Provided data
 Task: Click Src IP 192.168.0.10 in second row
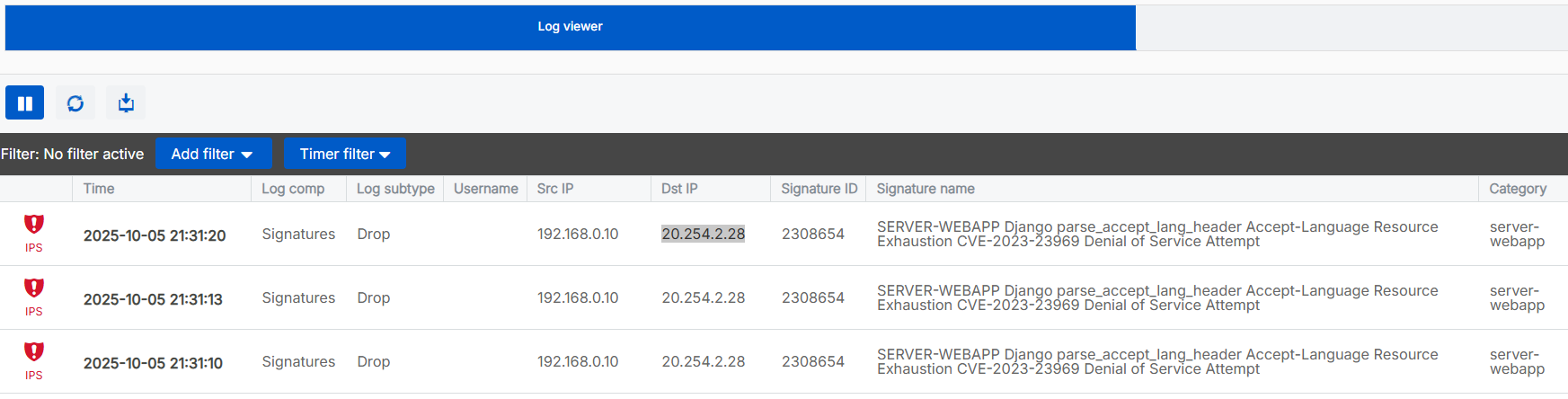click(x=578, y=297)
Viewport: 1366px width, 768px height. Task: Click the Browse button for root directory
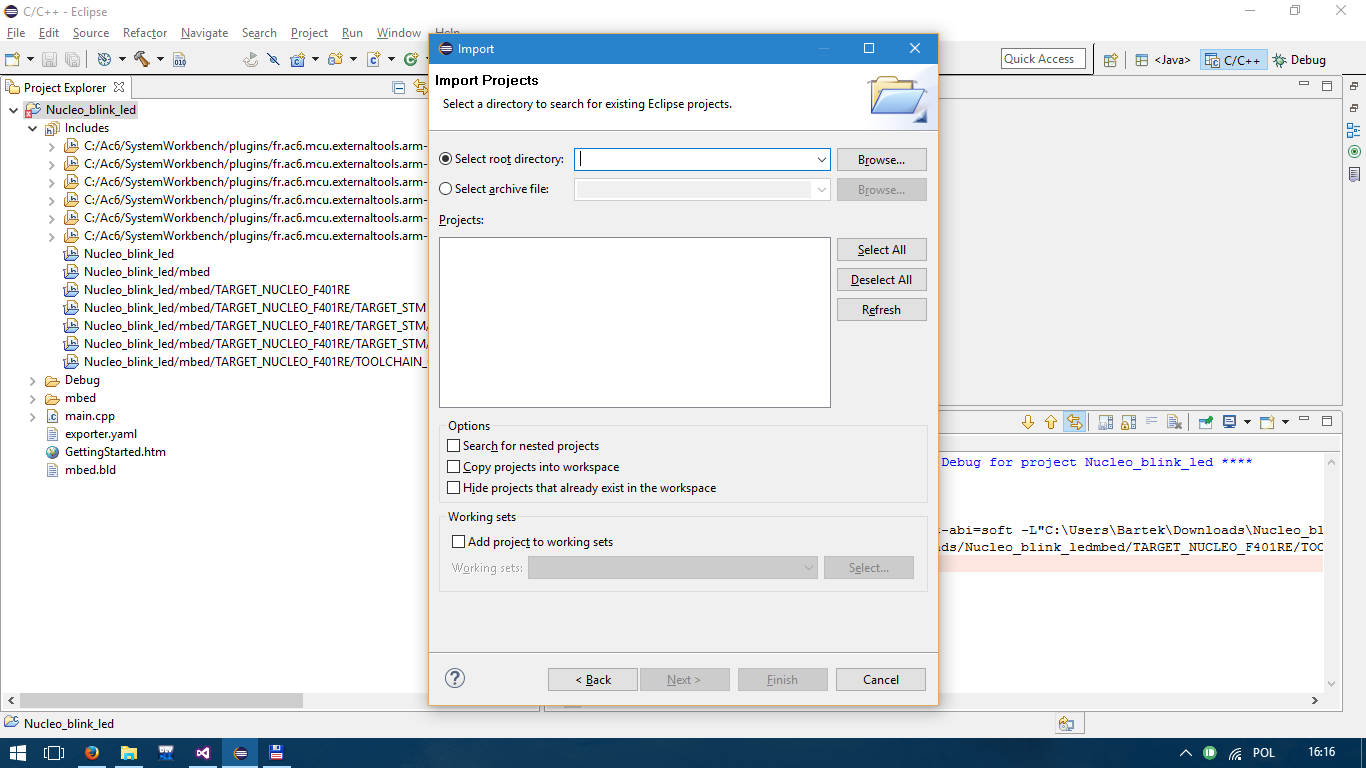pyautogui.click(x=881, y=160)
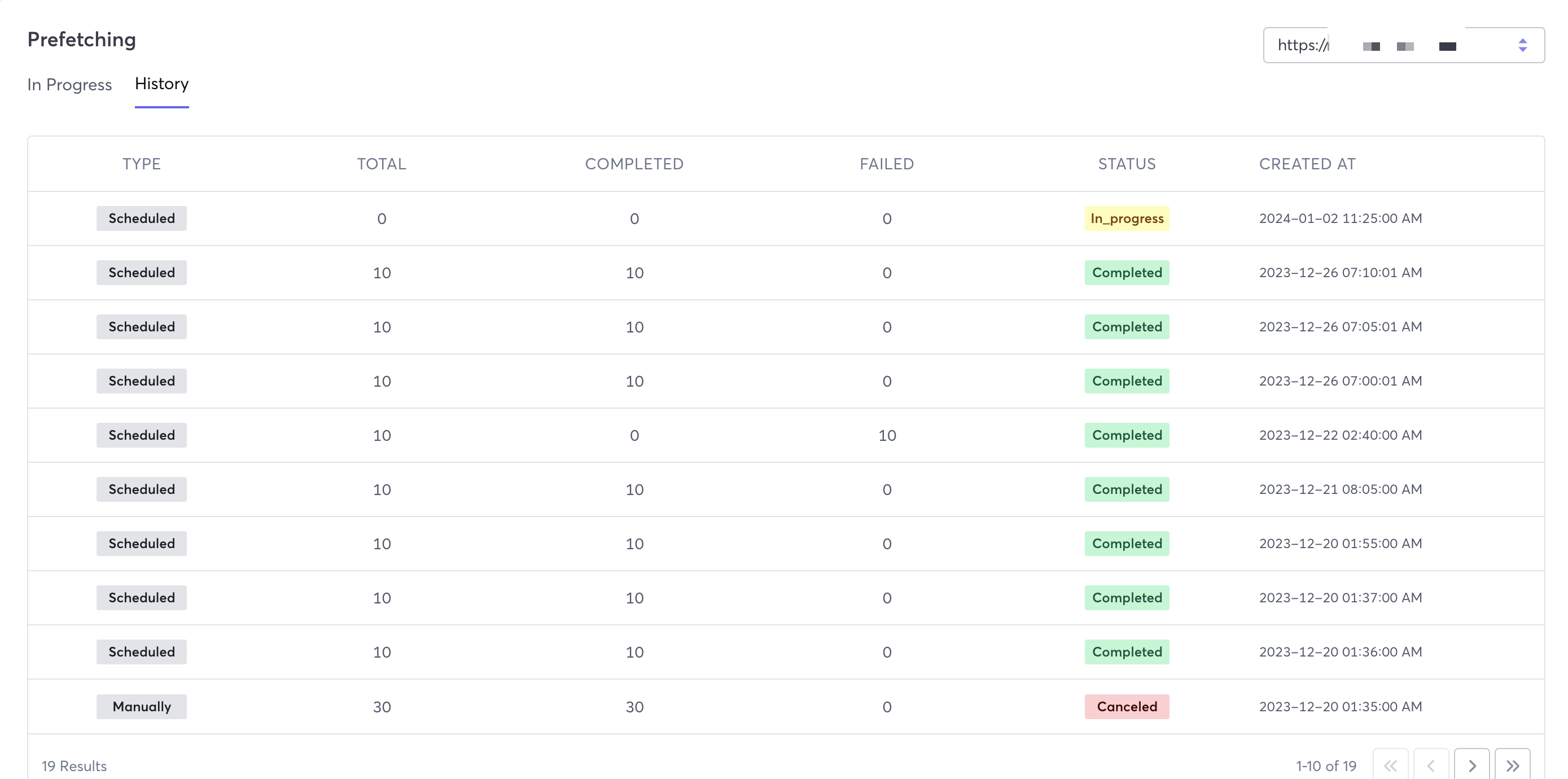Screen dimensions: 1568x779
Task: Click the Canceled status badge
Action: (1127, 706)

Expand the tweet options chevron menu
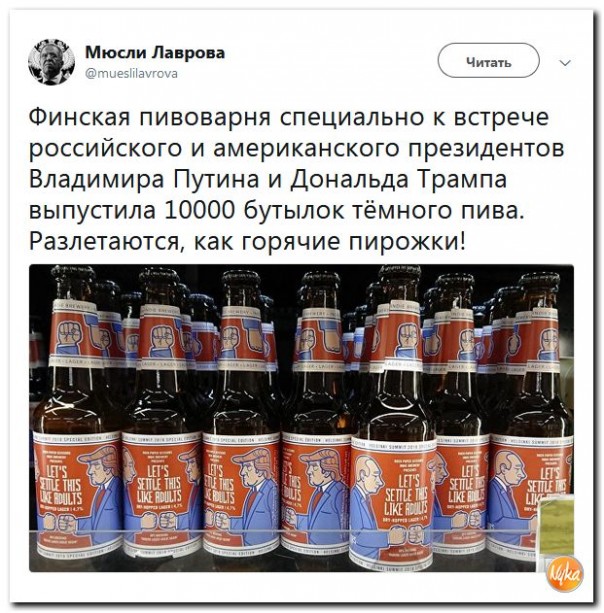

Problem description
Copy the lines above exactly. Do not include pictures.

Your response
 Task: Click Src IP 192.168.0.10 in second row
click(x=578, y=297)
Viewport: 1366px width, 768px height. Task: Click the Browse button for root directory
pyautogui.click(x=881, y=160)
Screen dimensions: 1568x779
Task: Click the Canceled status badge
Action: (1127, 706)

Expand the tweet options chevron menu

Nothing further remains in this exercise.